Hey guys, let's start this week off with some sad news because that's how I do it: This is my last Week in Vegan! I'm moving on to different pastures (not killing myself, just a new job) and I wanted to say, writing with you as been among the most rewarding experiences in my life, and ALSO, Megan Rascal from Vegansaurus, who is taking over for me, is much funnier, smarter, and sexier* than yours truly, so promise me you'll still get loose with it? I love you.
• Troma Entertainment made a short video about the animals people eat. It's totally great and hilarious and light-hearted and filled with merriment and joy. Check it out:
• That bullfighter who was face-gored (horn through eye socket, son!) is now looking and acting just like a Batman villain! Super creeps! He's back in the ring, killing bulls with a vengeance. Sounds like a really great guy who is super smart about learning lessons and stuff. The most fucked up thing about bullfighting is that even when the bull wins, the bull loses. That's no sport, that's The Hunger Games. Also, WHO ELSE IS EXCITED FOR THE HUNGER GAMES? I'll be the grown-ass woman dressed like Peeta at the midnight showing.

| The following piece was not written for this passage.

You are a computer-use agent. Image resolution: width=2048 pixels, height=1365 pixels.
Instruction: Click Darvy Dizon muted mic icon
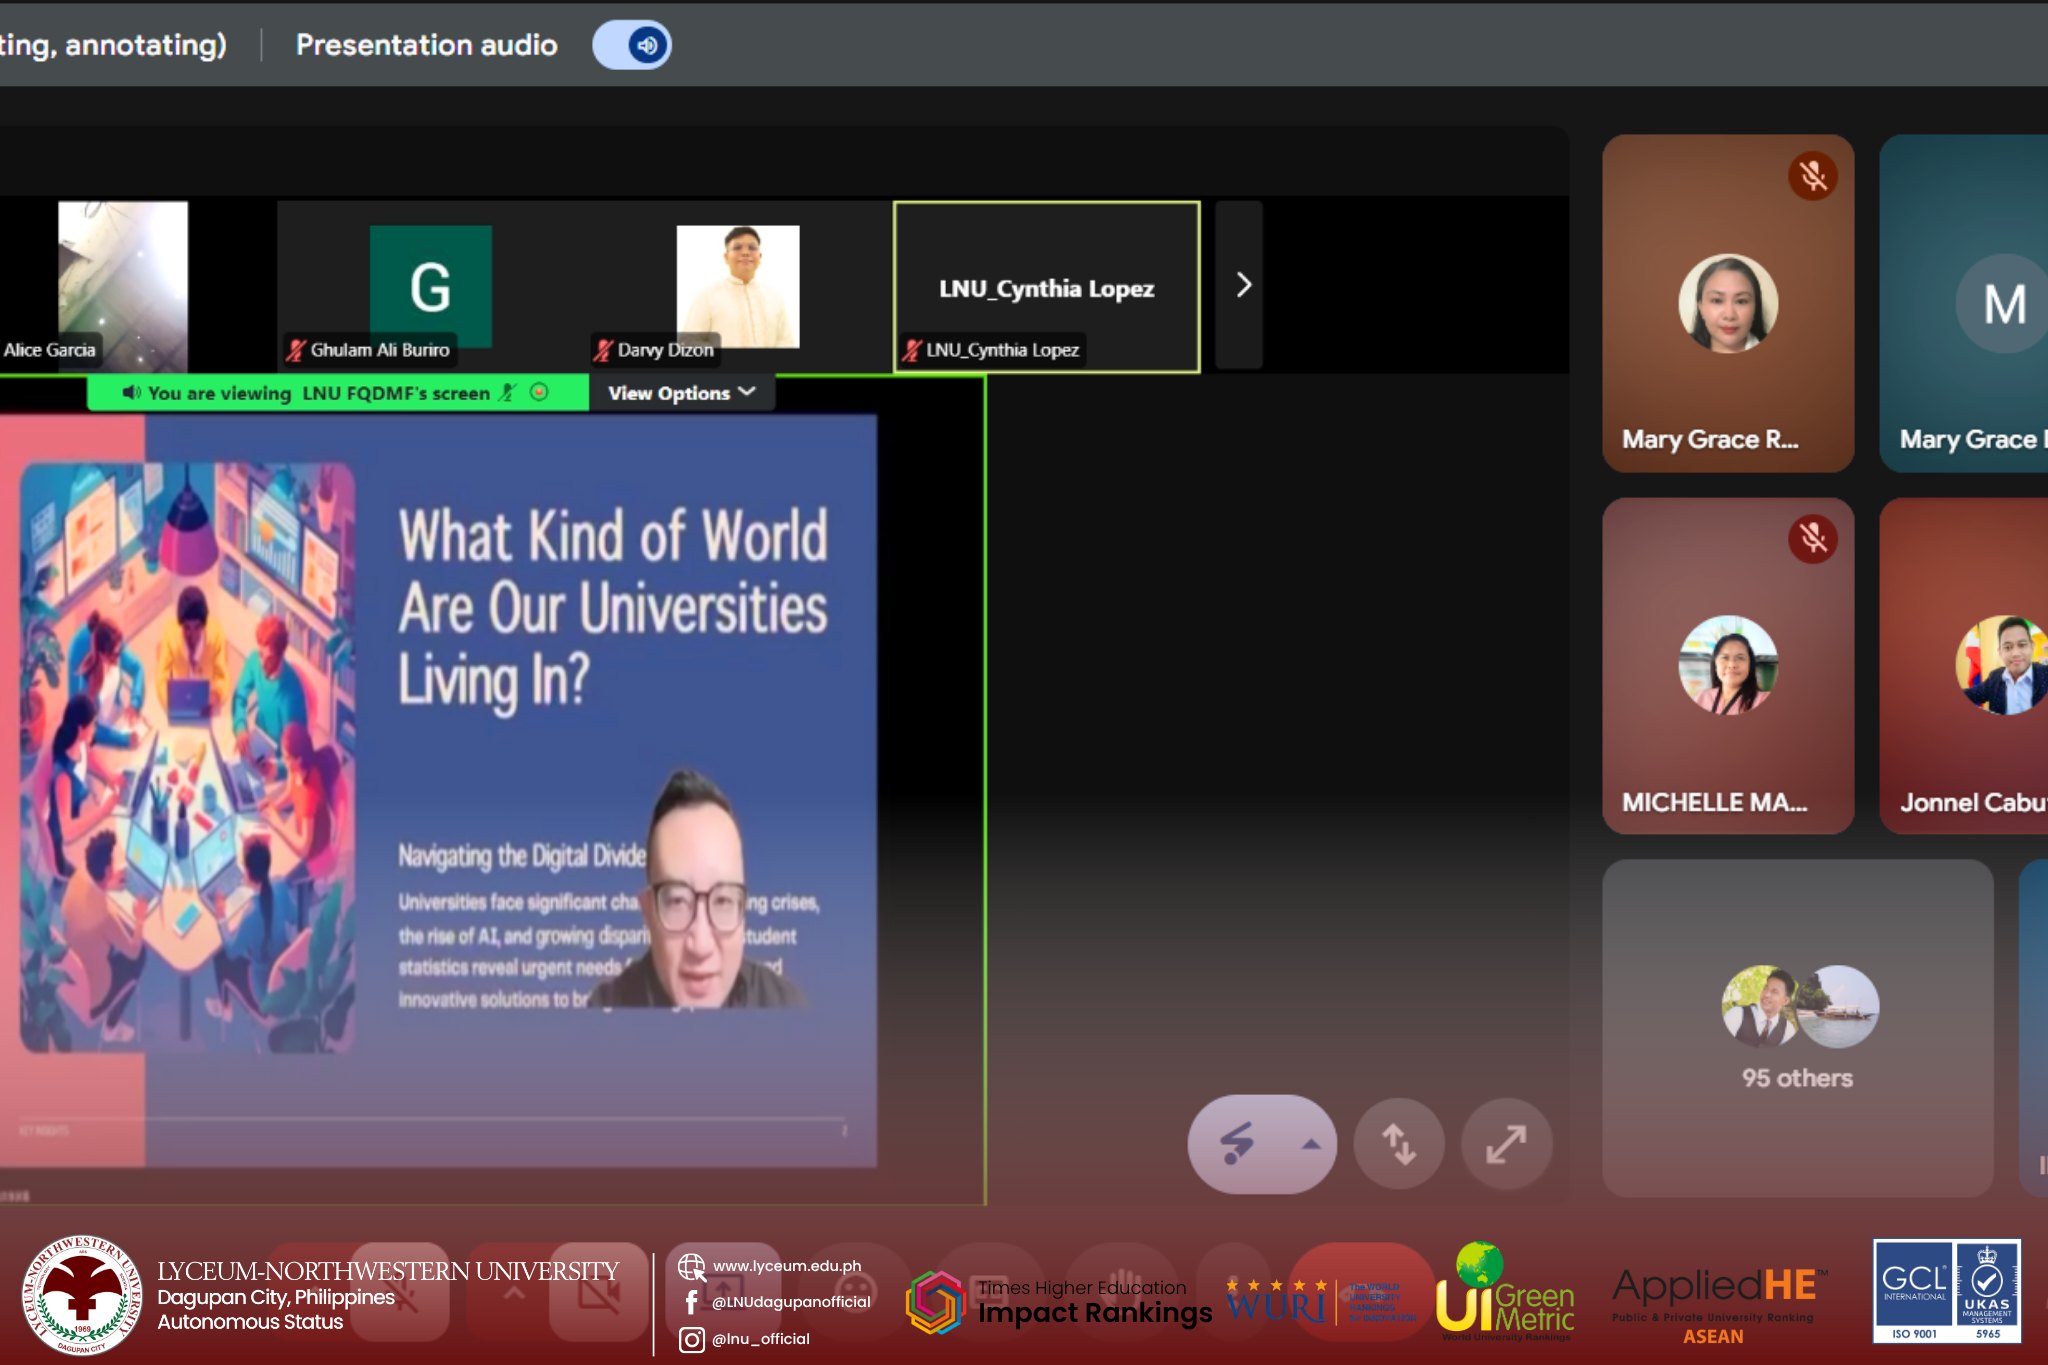(x=603, y=350)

• There's an all-vegan episode of Cupcake Wars on the Food Network this weekend! Vegan gluttony on the boob tube, could anything be better? Make to watch sprawled naked in front of your TV, surrounded by a pile of puppies, spraying whipped cream into your maw. Sweet heaven, my friends!
• Watch this video of thousands of chickens being saved from that horrible place in Stanislaus county! It's a super great and touching video:
Now, go donate to them and go shopping for them and spread the word about how chickens are amazing and smart and goofy and little flying dinosaurs DO IT!
• You in New York City? Go to their Vegetarian Food Festival this weekend and eat for those of us who can't. Think of the children! And then restrict your caloric consumption because children can EAT. Speaking of New York, you're totally getting an all vegan clothing store, too! Vaute Couture is opening up, and they sell the cutest shit, so buy it all before you're too fat to fit into any of it. Plus sizes coming soon?? Fingers crossed!!
• Your tax money is paying for the capture of wild horses. And it's actually even more fucked up than that because they're using that land to graze cattle. IT'S SO FUCKED UP. You guys, really, get angry about this and take some action because if we don't speak up for horses -- one of the symbols of American freedom! -- who will? And I know what you're thinking but Mister Ed BEEN dead, we can't count on him.
*Lie -- I'll always be the sexiest! Peace!